NY: Bir şey daha eklemek istiyorum burada. Keşfedilmemiş olan ve bilinmeyen üzerinden bir okuma aslında bu. Belki genelde sanat yapıtı özelde Doyran’ın çalışmaları üzerinden bizi böylesine düşünsel egzersize götüren kavramlardan biri giz. İmgenin ve anllamın her seferinde çoğalması da bu olsa gerek.
Doğa anlatılabilir mi?

“Yıldız Doyran, uzun zamandır hep doğa merkezli resimlerle ve işlerle çıkıyor karşımıza. Doğanın sesi, doğanın rengi, doğanın çığlığı olmak için projeler üretiyor; sergilerinde özellikle doğadan kesitlerle farklı ve vurucu çok disiplini bir yelpazede bir çeşit “Mother Earth” sıfatıyla devamlı üretiyor. Amaç, doğayı sahiplenmek, farkındalık yaratmak ve doğadan gelen her şeyin bir gün yeniden doğa tarafından yeni baştan isteneceğini insanlara göstermek.”

NY: Çağımızın muhteşem çelişkisine gelmek istiyorum tam burada. Sır olan hepimize hem korkutucu hem de çekici geliyor. Öte yandan bilginin, anlatının sınırları öylesine karışmış durumda ki, her şeyi görebildiğimizi sandığımız flu bir alanda yaşıyoruz sanki.
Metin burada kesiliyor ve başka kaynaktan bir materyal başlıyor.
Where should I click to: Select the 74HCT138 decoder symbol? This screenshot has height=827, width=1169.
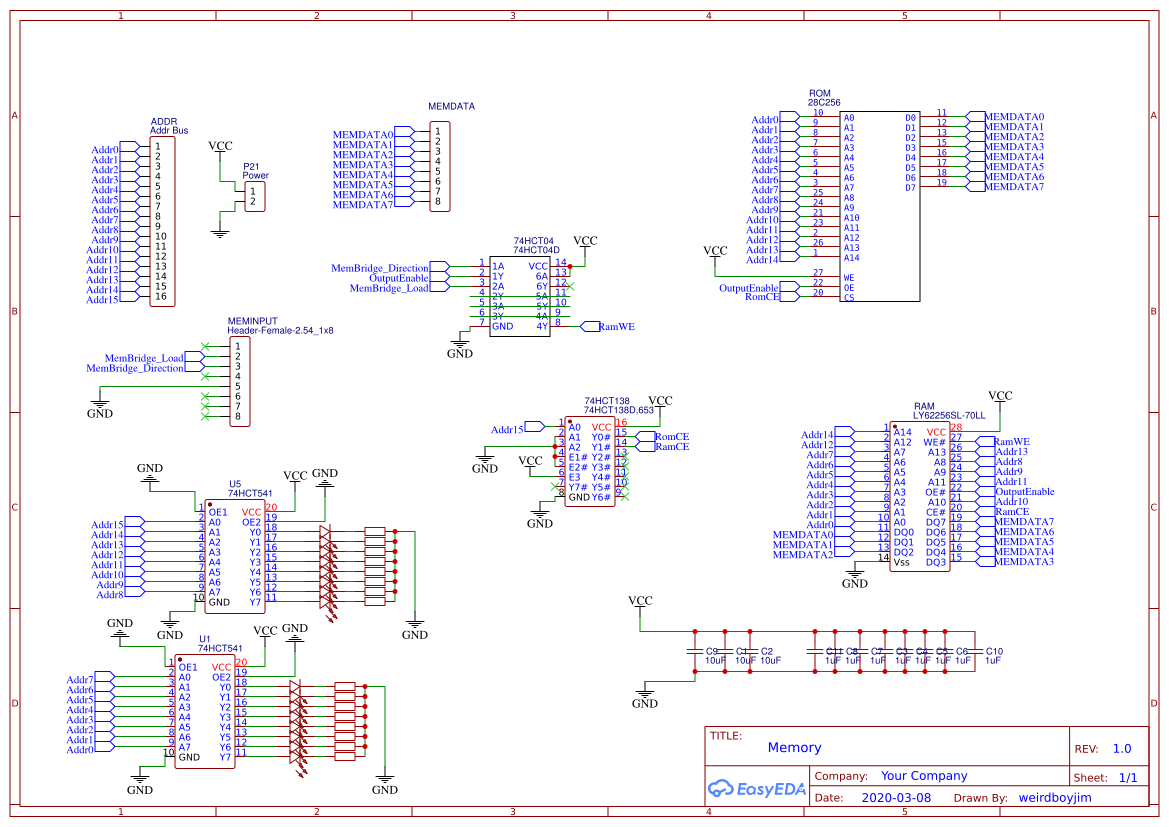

Görmenin tam fiziksel karşılığına değinmek istiyorum. Sürekli görüyoruz. Issızda yaşayan biri gibi değil, kafamızı çevirdiğimiz her yerde, sokakta, işte, evde, bilgisayar, telefon başında sürekli görüyor, izliyoruz. Belki bu yüzden bir süre sonra görmek anlamını yitiriyor, anlatı uzak bir geçmişi çağrıştırıyor. Sözel ve yazınsal anlatı bir zamanı da çağrıştırıyor öte yandan. Yerinde kodlanmış bir görsel anlatı ise tam tersi bir çağrışım yaratıyor bende. Tek bir görüntüyle, bir anda anlatmanın çağrışımı bu. Zamanı esnetmenin şimdi, burada demenin bir yolu sanki. O yüzden Doyran’ın doğanın nesnesini sanat nesnesine dönüştürmesini önemsiyorum. Bu çalışmalarda sadece işaret ediyor çünkü. Tek bir işaretle birçok çağrışım yaratıyor. Sanat tarihinde uzun zamandır kullanılan, hazır, buluntu nesneye işaret, doğanın bir parçasına işaret ve kendi işlerinde sıkça sorguladığı dönüşüme işaret. Bu yüzden doğa elbette ki anlatılabilir.

Dilek Karaaziz Şener

D.K.Ş. Soruya soruyla yanıt vermek istiyorum. Yıldız Doyran’ın doğayı anlatma “çabası” var mıdır? Hepimiz gibi sanatçı da bilgiye öncelikle görerek ulaşıyor. Aristo’ya yeniden bir gönderme yapalım ve “bilgi öncelikle görme duyusu ile kavranır” diyelim. Hepimiz görerek bilgiyi topluyoruz, yorumluyoruz, yeri geldiğinde de kullanıyoruz. Bilgiyi toplamak için öncelik nedir bakmak, görmek ve sonrasında da algılamak. Düşünce işin içine girdiğinde deneysellik başlıyor. Doğa bu şekilde kendi sürecinde doğallığını gerçekleştiriyorsa insan kendi için veya doğaya meydan okumak ve otorite kurmak adına ne yapacaktır? Anıtsal ibadet mekânlarıyla başlar her şey, sonrasında da evrendeki bilgi gizemi çözüldükçe teknolojinin ağlarına takılır insan. Teknoloji geliştikçe doğanın gücüne erişme ve doğayı yönetimi altına alma arzusu sistemlerin odağı olmaya başlar.
Bu nedenle soruya soruyla yanıt vererek Doyran’ın sanatsal teması, pratiği ve en önemlisi de malzeme seçiminde doğayı bire bir anlatma çabasının ötesinde sistemlerin yıkıcı, kırıcı ve yok edici doğa kıyımına bir başkaldırı bağlamını vurgulamaya çalıştığını söylemek mümkündür benim düşüncelerime göre. Doğayı anlatmaktan öteye geçiş yaparak Doyran’ın izleyiciyi doğayı yeniden yaşamaya bir çağrıya odaklandığını sorgulamaktayım eleştirel bağlamda son zamanlarda. Şüphesiz doğa her dönemde farklı sanatçıların kendi yaşam koşullarına, siyasi yapılanmaya, kültürel değişimlere rağmen anlatımcı bir yapıyı benimsediklerini biliyoruz. Bugün ise anlatımcı olmak yeni öyküler yazmakla mümkün olacaktır ki hikâye anlatımcısı kimliğiyle sanatçının yeniden yeniye ve yeniden kaynağına dönmesi için uyarı mesajlarını izleyiciye aktardığını düşünmekteyim.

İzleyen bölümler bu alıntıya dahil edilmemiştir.